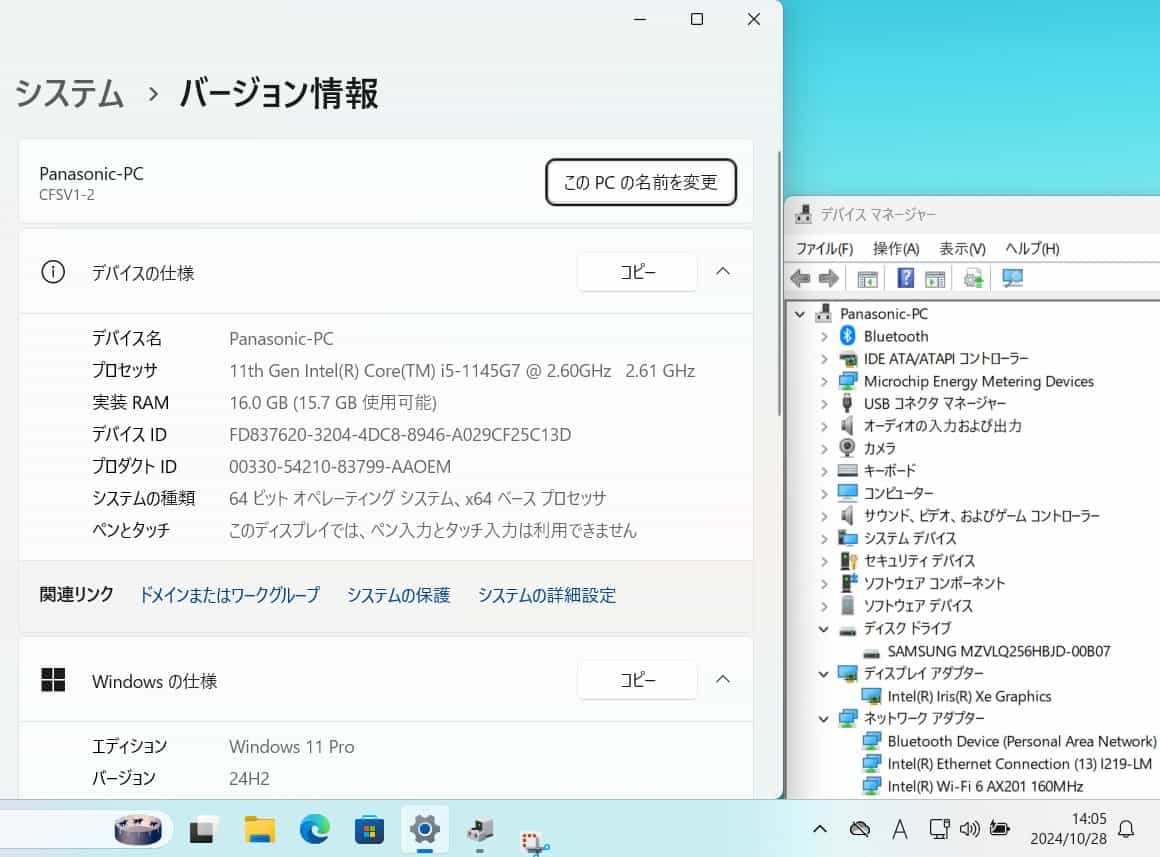Click the show/hide console tree icon
Screen dimensions: 1160x857
click(x=867, y=279)
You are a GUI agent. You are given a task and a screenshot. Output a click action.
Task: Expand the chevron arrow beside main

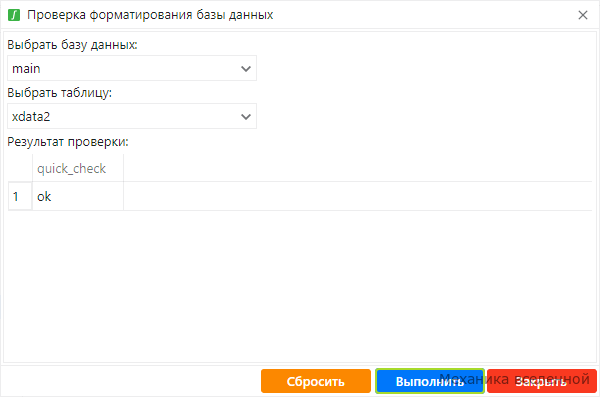tap(246, 69)
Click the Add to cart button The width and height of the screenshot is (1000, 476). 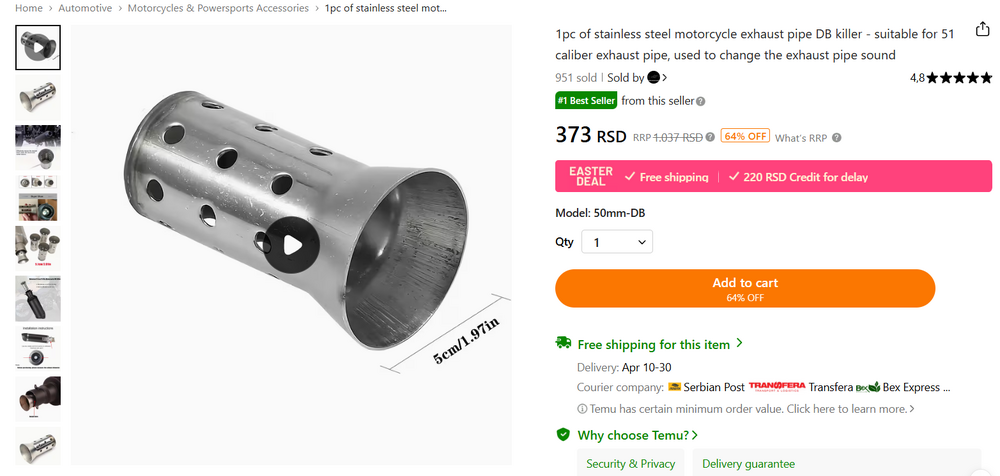[745, 289]
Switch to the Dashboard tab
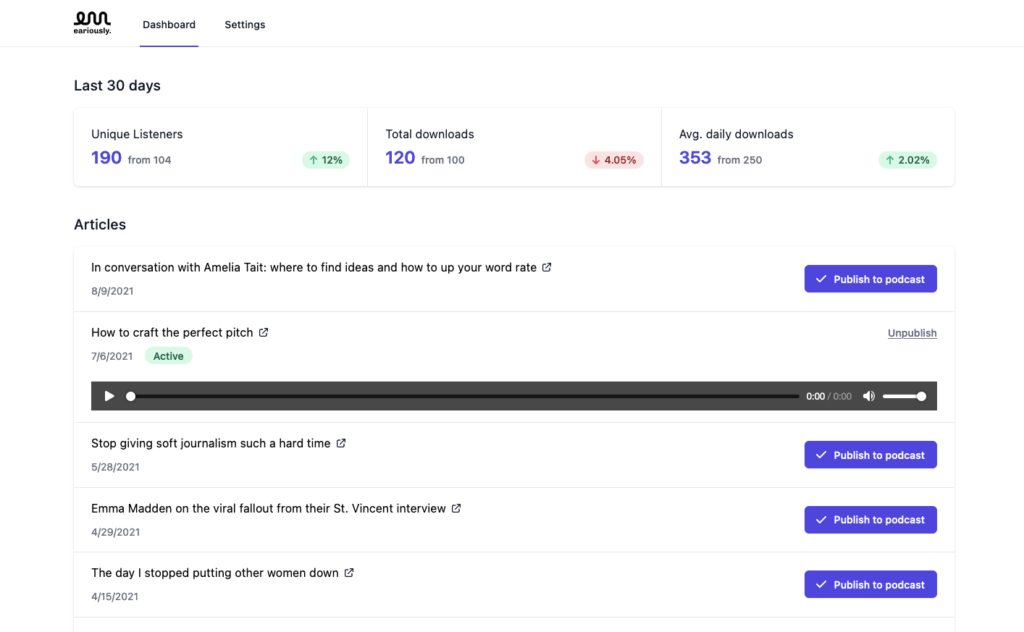1024x632 pixels. tap(169, 24)
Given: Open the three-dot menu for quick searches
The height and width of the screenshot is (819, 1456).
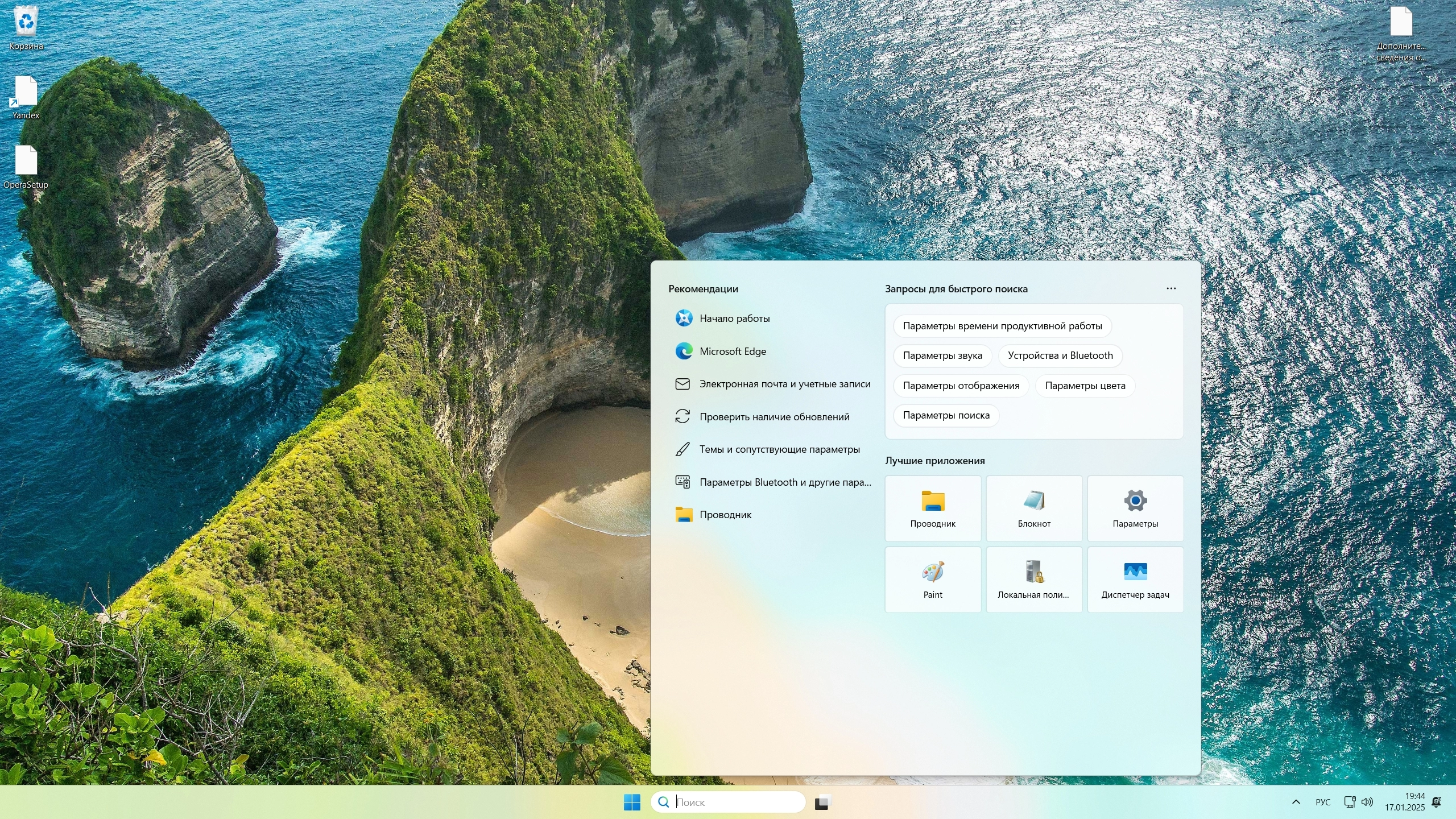Looking at the screenshot, I should click(x=1171, y=288).
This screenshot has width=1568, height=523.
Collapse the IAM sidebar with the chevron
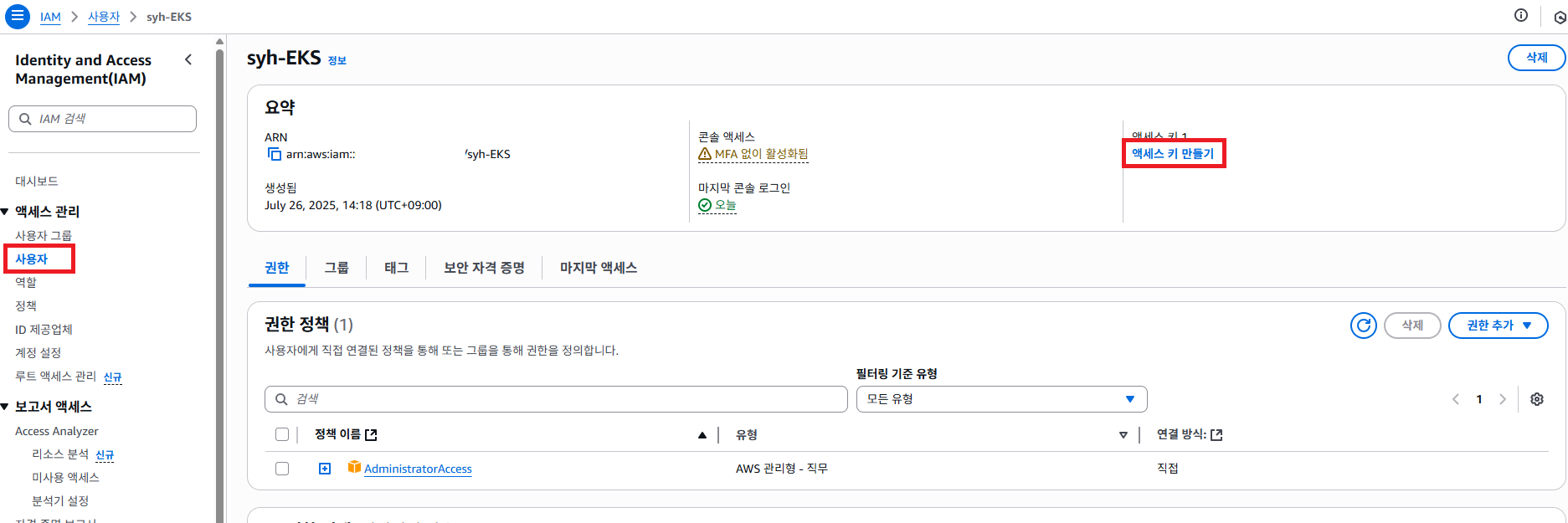[x=188, y=59]
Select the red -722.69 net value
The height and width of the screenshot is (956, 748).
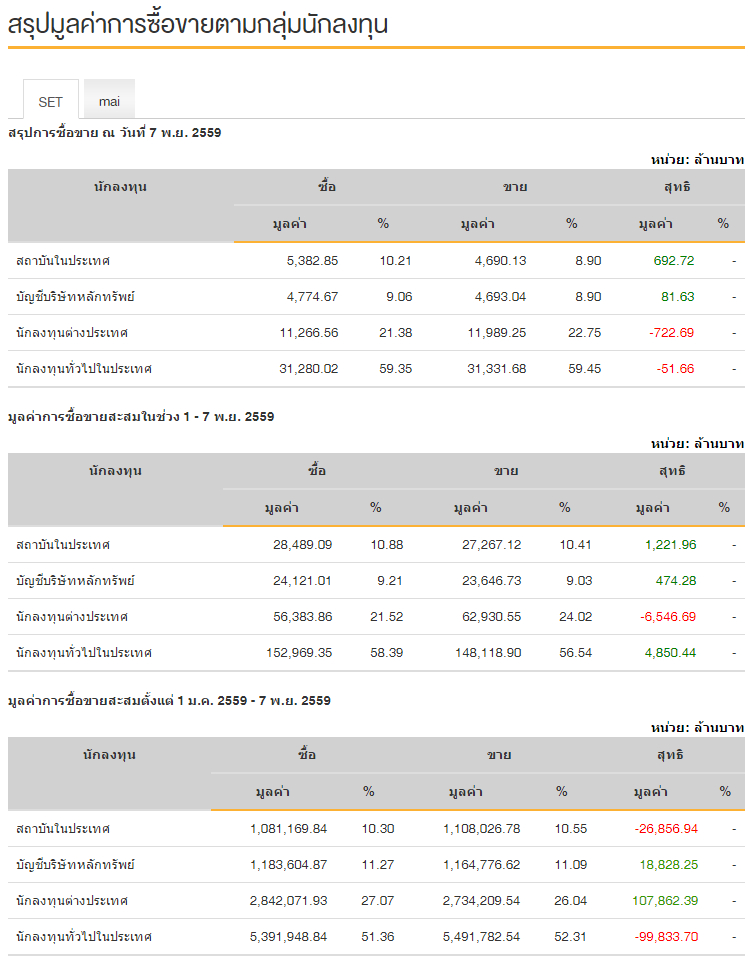[x=671, y=332]
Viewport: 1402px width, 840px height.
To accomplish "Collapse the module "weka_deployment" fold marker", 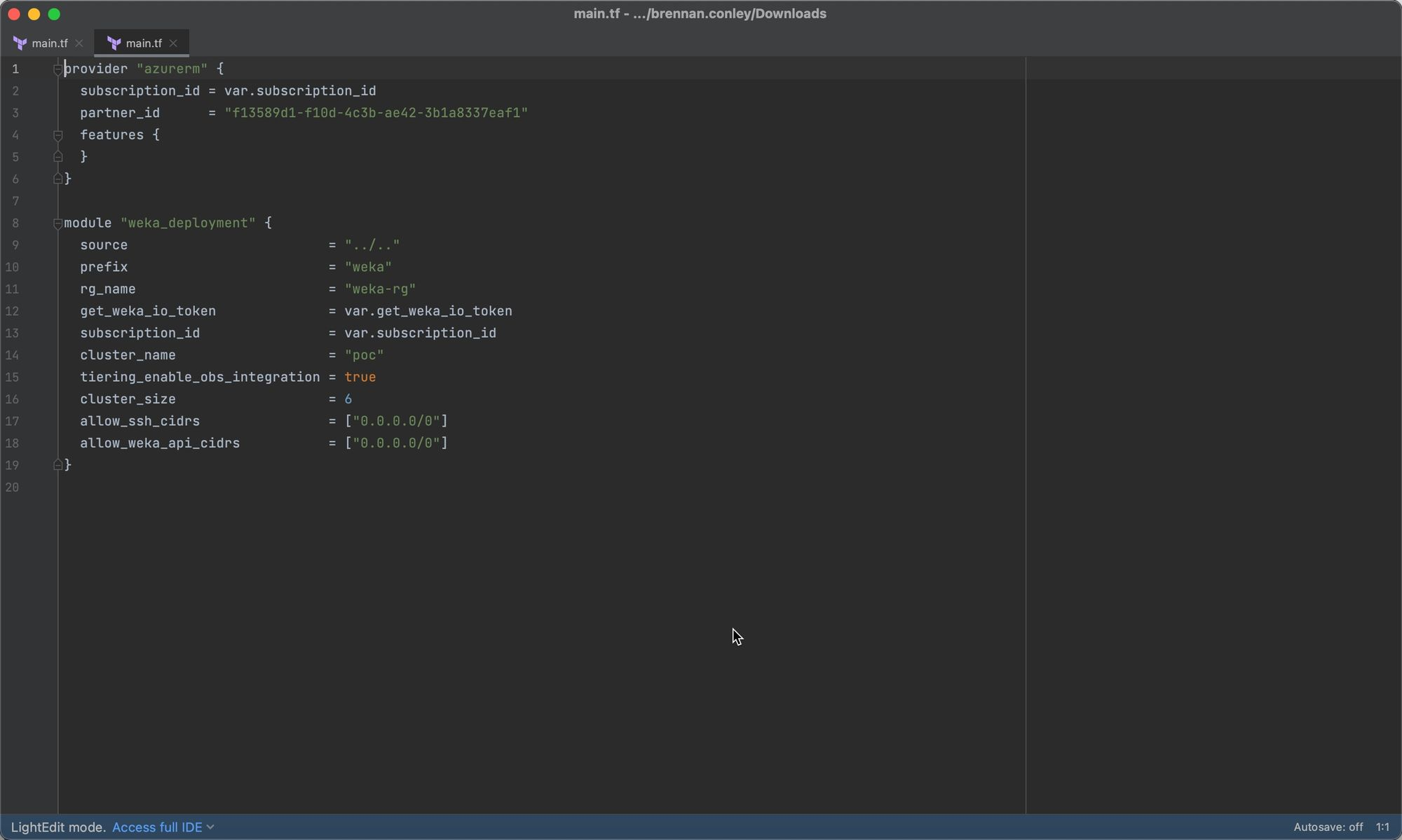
#####
Copy out the listing word for word, beginning at the line that contains "Viewport: 1402px width, 840px height." and continuing through the end of the listing. Leave the pictures out of your answer.

**Solution**
Viewport: 1402px width, 840px height.
To accomplish "Collapse the module "weka_deployment" fold marker", 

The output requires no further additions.